Decalcomania Examples 1

Here are two pictures from Natalie Garrett's project "Aesthetics in visual art and fractals" from the autumn 1998 Fractal Geometry class at Yale. Click the small image to magnify in a new window.

These are prints made from fractal plates.
To make the plates, Natalie put a small amount of acrylic paint on a piece of gessod paper, covered this with another piece of paper, and applied pressure to flatten the layer of paint.
Experimental parameters included the amount of paint, the pressure applied to the paper, the time the papers were kept together before pulling them apart, and how the pieces were pulled apart.
To (literally) include the artist's handprint in the final images, Natalie made the prints from a plate on which she pressed down with her fingertips,
    "so that small explosions were visible in the fractal pattern. In these explosions, the fractal patterns contract inward, but also seem to burst outward."
This plate, "revealed a divison between visual art and fractals by posing a question of aesthetics, objectivity and subjectivity."
    "On the one hand, this plate remains objective in that it is governed by fractal structures. The process is not one created by the artist's hand, but rather, by nature. Yet it was important to me, as an artist, to recognize my role in the creative process and reference my hand in the work. I wanted to both recognize the natural beauty of fractal patterns and maintain my subjectivity and control as an artist."
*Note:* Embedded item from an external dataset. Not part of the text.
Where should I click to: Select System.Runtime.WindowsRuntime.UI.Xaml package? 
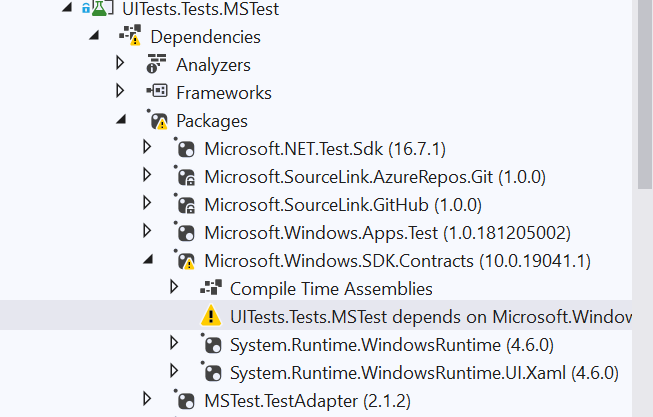coord(424,373)
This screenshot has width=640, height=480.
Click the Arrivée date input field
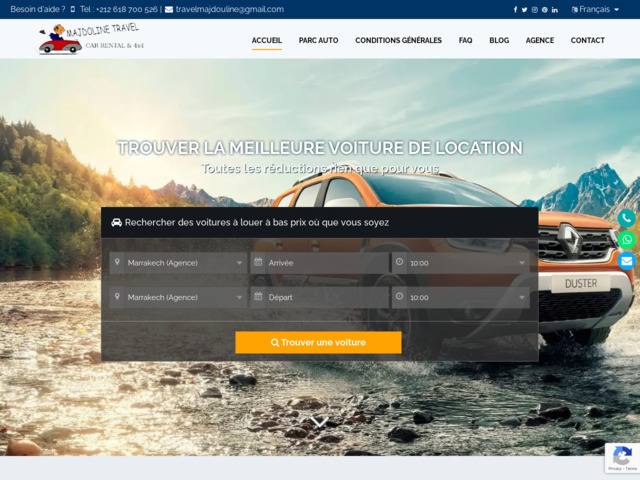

"With the prints, I took the artistic process and my subjectivity a step further. I used my aesthetic judgements to try and create an emotional response.
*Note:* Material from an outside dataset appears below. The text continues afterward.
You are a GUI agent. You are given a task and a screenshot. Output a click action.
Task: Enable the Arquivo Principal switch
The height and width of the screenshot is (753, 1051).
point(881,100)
"This is particularly successful in some of the more subtle prints in which the relationship between the figure and ground in the fractal forms becomes blurred.
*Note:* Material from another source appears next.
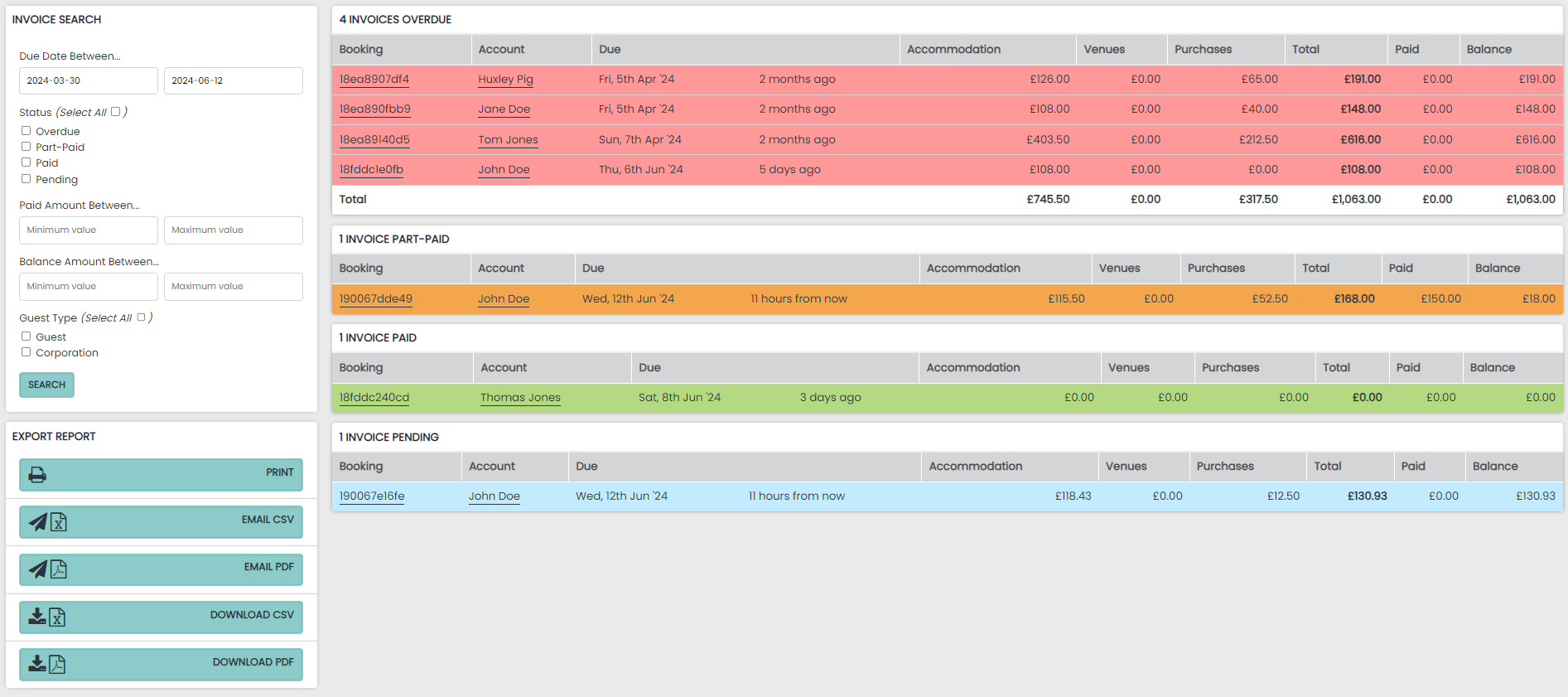
Task: Open booking 18ea8907df4 link
Action: pos(374,80)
"The spaces between the fractals become part of the object even though the spaces do not contain points in the given fractal.
"In many places, the ground and the object flip back and forth in space, so that the image functions on multiple levels.
"Many of the fractals do not seem to exist only on a flat plane, but within space, as a sort of landscape.
"The self-similarity of the fractals pulls the viewer into the image, leading the eye down various pathways and turns in the pattern.
"It is the explosions, in particular, that create spaces for the viewer to linger upon, before venturing out into the intricate network of pattern."